Issue No.04 - July/August (2006 vol.10)
Published by the IEEE Computer Society
DOI Bookmark: http://doi.ieeecomputersociety.org/10.1109/MIC.2006.70
Although only about 4 percent of the Middle East's population has Internet access and press reports decry political repression and a lack of local content, regional industry analysts say investors, vendors, and service providers are solidifying their positions in anticipation of a breakout situation for access created by new technologies.
Middle Eastern Arab nations might be examples of the best and worst of the contemporary state of Internet connectivity. Although only about 4 percent of the region's population has Internet access, and press reports decry political repression and a lack of local content, regional industry analysts say investors, vendors, and service providers are solidifying their positions in anticipation of a breakout situation for access created by new technologies such as WiMax (IEEE 802.16). In recent months, the region has been a hotbed for conferences extolling the opportunities for investment in network infrastructure.

* **SET TASK 1**
Translate this sentence from the passage on Middle East Internet access into Spanish: "Middle Eastern Arab nations might be examples of the best and worst of the contemporary state of Internet connectivity."
* **SET TASK 2**
Please echo the passage on Middle East Internet access from "Middle Eastern Arab" up to and including "in network infrastructure.".
* **SET TASK 3**
Carry on the passage on Middle East Internet access from the point where it stops.
The data that comes next has no role in any of this.

[Interface element records]

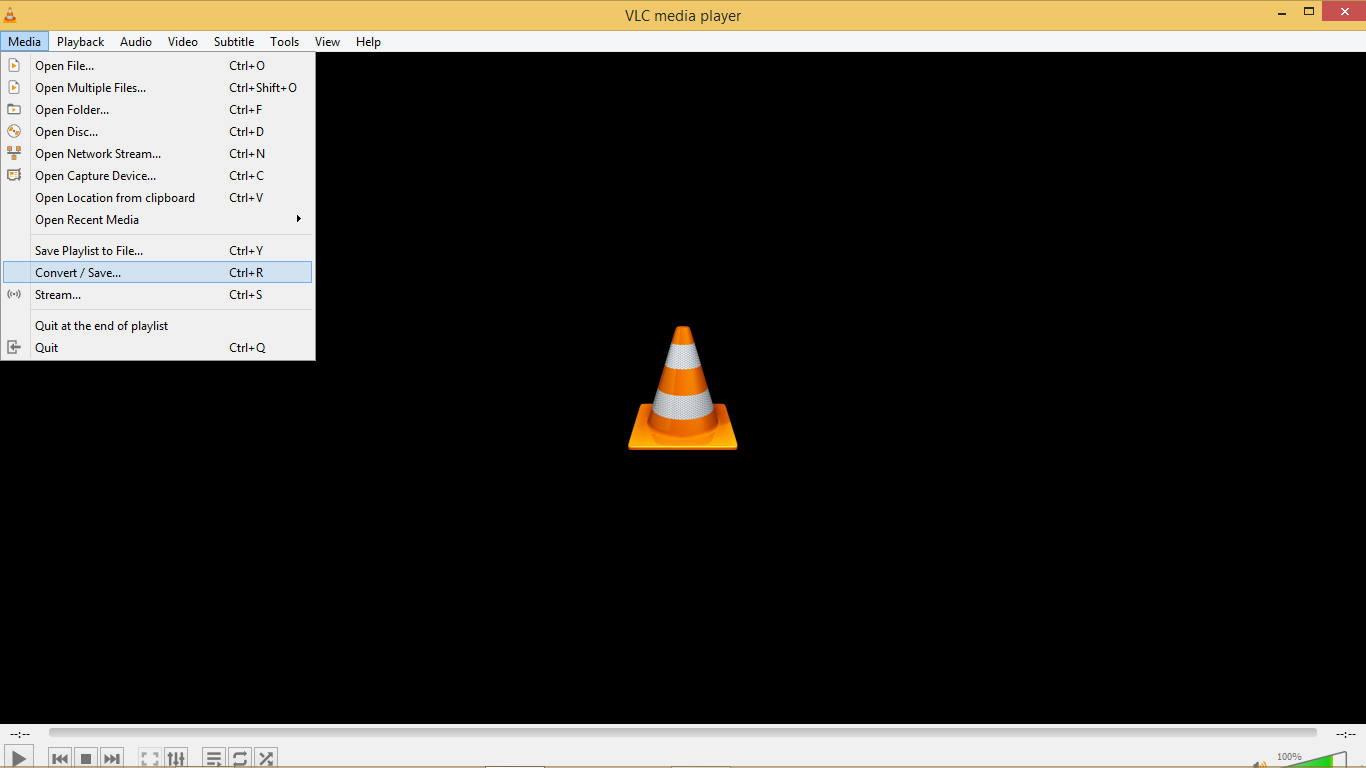Viewport: 1366px width, 768px height.
Task: Toggle the loop repeat mode
Action: pyautogui.click(x=240, y=758)
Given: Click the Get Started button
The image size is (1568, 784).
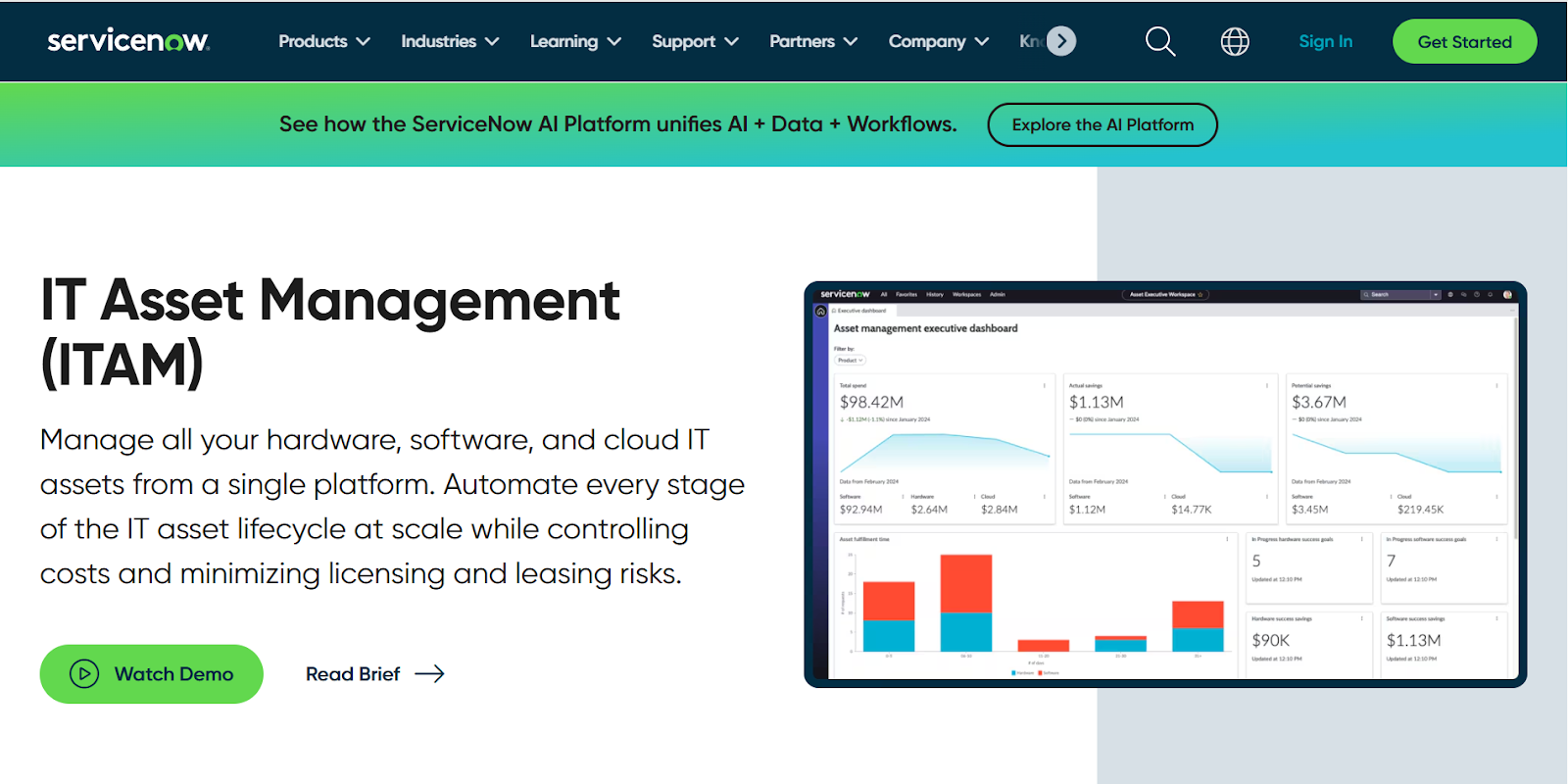Looking at the screenshot, I should click(1464, 41).
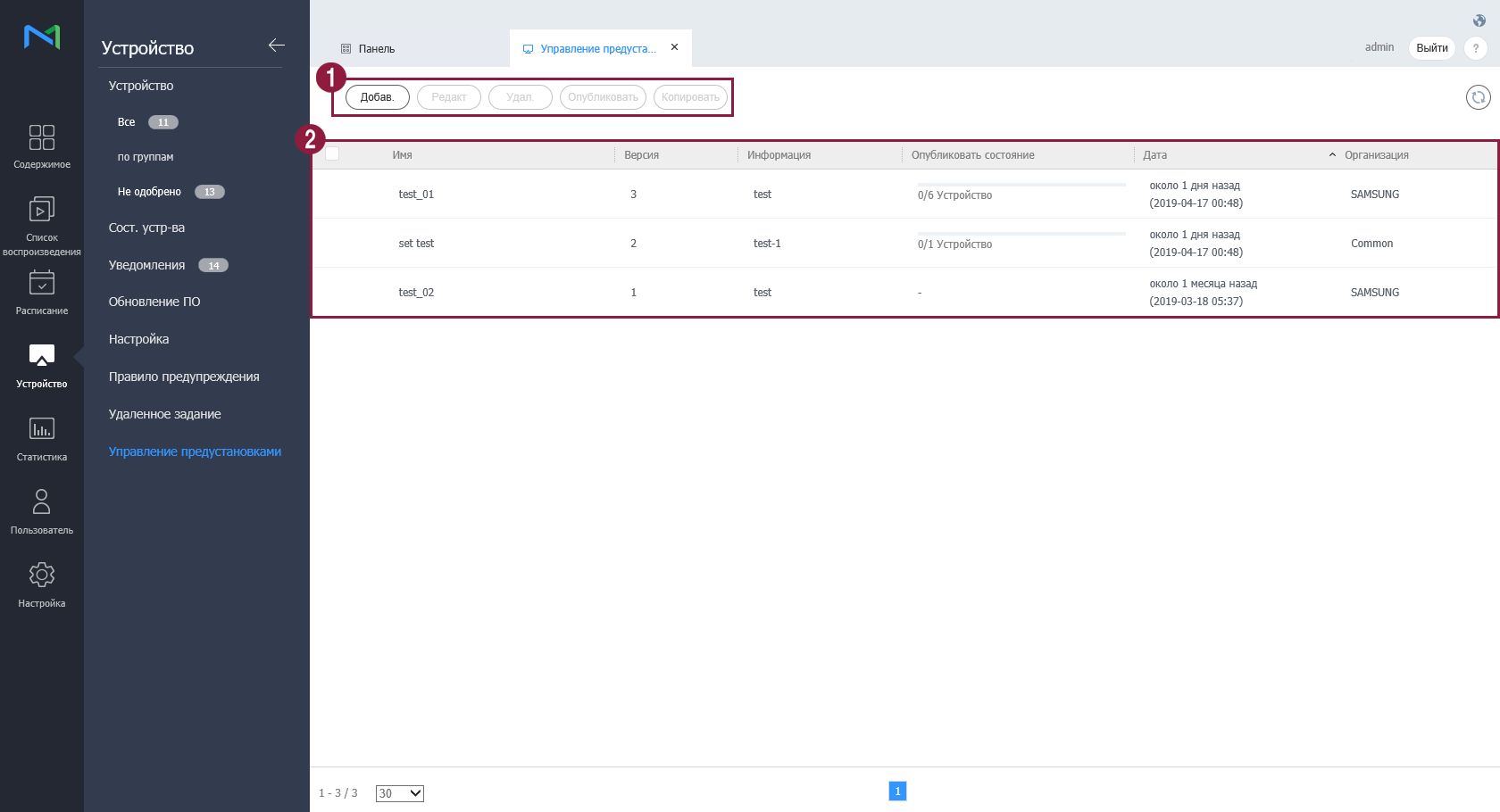Open Статистика chart icon
This screenshot has height=812, width=1500.
[42, 429]
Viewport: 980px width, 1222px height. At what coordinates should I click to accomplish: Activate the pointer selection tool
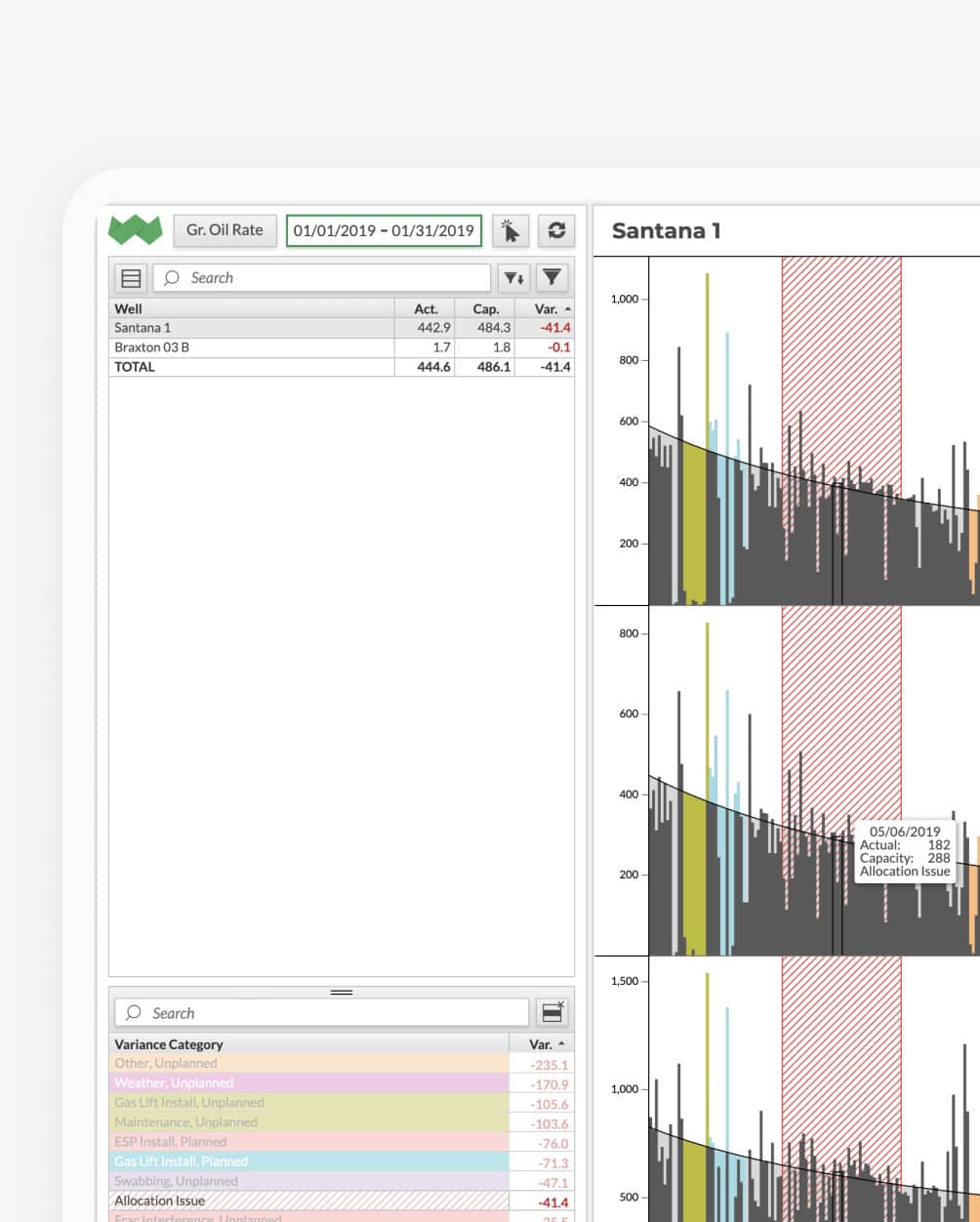tap(510, 230)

* **EXPECTED ANSWER 1**
Las naciones árabes de Oriente Medio podrían ser ejemplos de lo mejor y lo peor del estado actual de la conectividad a Internet.

* **EXPECTED ANSWER 2**
Middle Eastern Arab nations might be examples of the best and worst of the contemporary state of Internet connectivity. Although only about 4 percent of the region's population has Internet access, and press reports decry political repression and a lack of local content, regional industry analysts say investors, vendors, and service providers are solidifying their positions in anticipation of a breakout situation for access created by new technologies such as WiMax (IEEE 802.16). In recent months, the region has been a hotbed for conferences extolling the opportunities for investment in network infrastructure.

* **EXPECTED ANSWER 3**
"We are in the middle of the boom," says Jawad Abbassi, general manager of Arab Advisors Group (AAG), an Amman, Jordan-based analysis and consulting firm. "When the dot-com bust happened, it happened around the same time a few Arab countries were liberalizing their markets … All the regional operators in Europe and North America were just busy trying to fix their balance sheets, and this left the opportunity for Arab operators to emerge as regional operators. So now you have many cross-national operators in the Arab world." He suggests that the combination of telecom policy liberalization, competition, and a greater acceptance of foreign and cross-border investments over the past few years has brought substantial change to telecommunications and media in the Arab world.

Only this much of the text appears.